Dissemos também que nem todo ato sexual visa satisfação sexual. Acrescento
aqui uma observação de Christine Ramos: “Um discurso genérico não é um discurso
universal. Falando genericamente, não falamos de todos.”
Neste
sentido, penso que, associado ao caráter necrófilo que orienta o existir de
parcela considerável do humano, o estupro não é um crime sexual apenas; não
consiste na satisfação de um desejo sexual exacerbado ou pervertido ou oriundo
de uma psicopatia. O estupro não se orienta por uma energia libidinal, ele é
resultado de uma construção conceitual da mulher e não de desejos. O que
orienta o estupro é a aversão sexista e ideológica à mulher. No estupro não há
gozo, há a demarcação de papeis: de quem faz como bem entende e de quem deve
sujeitar-se a qualquer papel, até mesmo o de ser humilhada. O estupro desumaniza.

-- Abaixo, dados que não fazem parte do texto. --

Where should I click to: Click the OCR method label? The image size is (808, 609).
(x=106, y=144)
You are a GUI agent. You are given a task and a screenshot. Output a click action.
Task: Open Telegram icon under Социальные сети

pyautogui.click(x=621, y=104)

De base misógina, então, o estupro não tem nada que ter com desejo, mas com um
discurso sobre a mulher e seu papel social. Em extremo, o estupro é um ato
bélico de caráter higienista. O pênis não é falus, é arma de assediamento.
Para
finalizar, a certa altura Gianni Vattimo (Addio alla Verità) diz que “nem todos
os metafísicos foram violentos, mas diria que quase todos os violentos de
grande dimensão foram metafísicos”. Isto para dizer que a dimensão da cena de
estupro no Rio de Janeiro trouxe à ordem dos debates a questão da Cultura do
estupro, que o que ocorreu não foi uma orgia sadeana. Foi uma hedionda
manifestação de nosso machismo patriarcal. O fato, no entanto, de existir uma
Cultura do Estupro, não torna todo homem um estuprador.